1.3 觀察指標:分別在術前及術后最后一次隨訪(以本研究終點為準)采用Lysholm評分標準[2]評估患者的膝關節功能功能情況,共8個項目:跛行、支撐、下蹲、腫脹、絞痛、疼痛、關節不穩定、上下樓梯,得分越高越好。同時根據Lysholm評分判斷臨床療效:Lysholm評分>90分為優;70~90分為良;<70分為差。

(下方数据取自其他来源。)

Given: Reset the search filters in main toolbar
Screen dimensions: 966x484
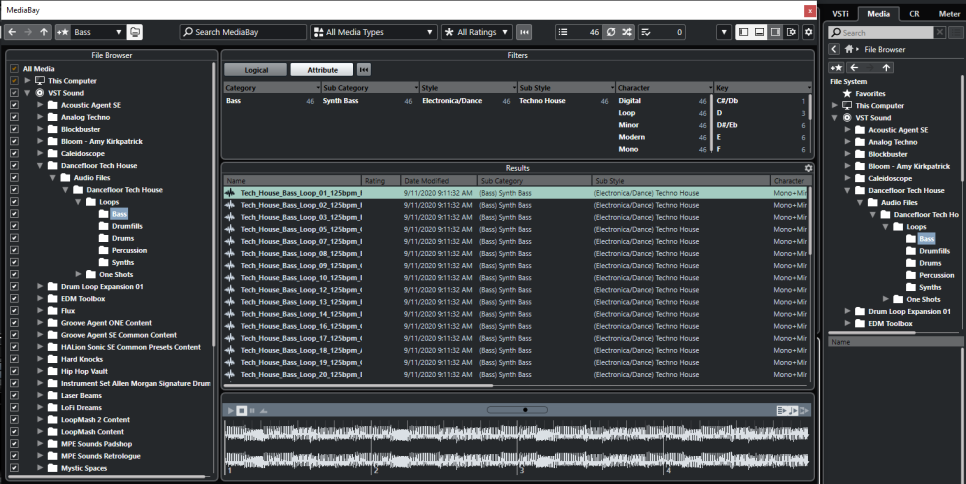Looking at the screenshot, I should coord(524,32).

本組術后隨訪10~15個月,骨折均獲得良好的愈合,平均愈合時間(2.05±0.23)個月,按Lysholm評分標準,優18例,良3例,優良率為100.0%。
脛骨平臺塌陷骨折的治療原則是達到解剖復位,充分植骨以及穩固的內固定,傳統的開放手術需打開關節,對關節的傷害較大,且視野受限,問題多,療效欠佳。隨著內鏡技術的不斷發展,目前關節鏡手術已成為關節外科的常規診療手段,通過關節鏡可直接觀察關節內部結構,判斷半月板損傷部位、類型、嚴重程度以及有無合并傷等,明顯提高了臨床診斷準確性,并為選擇恰當的手術方式提供參考。關節鏡具有以下優點:①手術切口小,皮膚瘢痕小;②不需打開關節,對關節的損傷小,出血少,術后并發癥低,安全性較高,術后恢復快;③適應證寬,禁忌證少,可重復手術;④一次關節鏡術可同時治療多種疾病,如進行關節手術的同時可行關節清理術與滑膜皺壁切除術等[3]。本研究采用關節鏡下復位植骨術治療脛骨平臺塌陷骨折,結果顯示,術后隨訪10~15個月,21例患者骨折均獲得良好的愈合,平均愈合時間(2.05±0.23)個月,優良率達到100.0%。對于半月板損傷的治療,包括關節鏡下部分切除成形法、縫合法及完全切除法等。目前對半月板損傷的治療原則主要以保留半月板為重,半月板組織應最大限度地保留,而非全部切除,以保留更多的半月板正常組織,治療上應首先考慮縫合修復法,其次考慮部分切除法,切除時應最大限度地保留形狀較完整、走形弧度較符合生理要求的穩定部分,最后才考慮完全切除法[4]。綜上所述,脛骨平臺塌陷骨折患者采用關節鏡下復位植骨術治療具有微創、有效的特點,臨床應用價值高。